ATLANTA — ROBOTIC HEART surgery never becomes routine for Dr. Douglas Murphy. Every time he enters the operating room and sits down at the steering console, he says, his senses are revved up and on high alert. His mind, focused.

Murphy is the chief of cardiothoracic surgery at Emory St. Joseph’s Hospital. He started out as a transplant surgeon in the 1980s and later became a pioneer in robotically assisted heart surgery. He’s done more than 3,000 operations with the robot, mostly mitral valve repairs and replacements — more than any other cardiac surgeon in the world.

READ: A Connection Gap Is Widening in Health Care
“In many ways doing robotic surgery is more stressful than open surgery,” says Murphy.

As some hail it as the next frontier in medicine, robotic surgery has become a highly scrutinized endeavor. The minimally invasive technology reduces trauma, bleeding and downtime for patients, and helps surgeon operate with a higher degree of precision. Common robotic procedures include prostate removals, hysterectomies, hernia repairs and mitral valve surgeries.

But troubling reports have surfaced about the safety of the DaVinci surgical robot, which dominates the market.

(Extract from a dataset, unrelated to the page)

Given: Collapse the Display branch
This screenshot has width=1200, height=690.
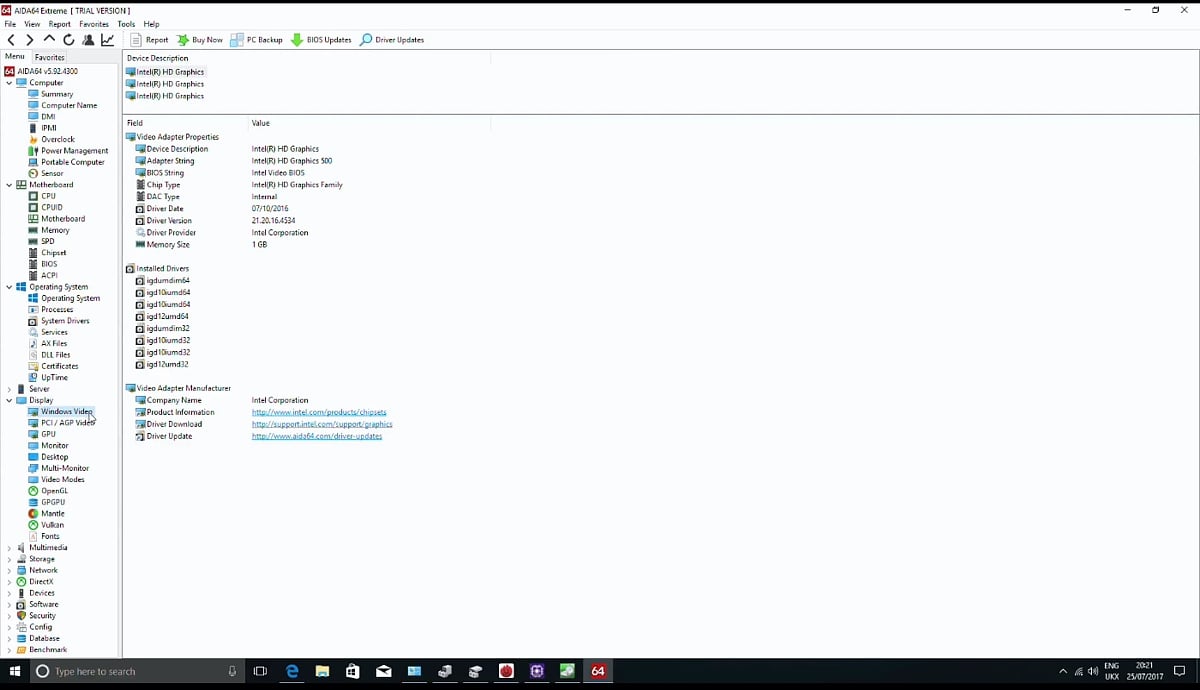Looking at the screenshot, I should tap(10, 399).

Last February, the FDA issued a safety warning against the use of robotic devices in mastectomies. In the past 10 years, more than 2,000 patients have been injured or killed by malfunctioning or mishandled robots, according to an NBC News investigation.

In some cases, patients’ blood vessels got nicked. Organs were burned or perforated in others, and broken instrument parts fell into operating sites.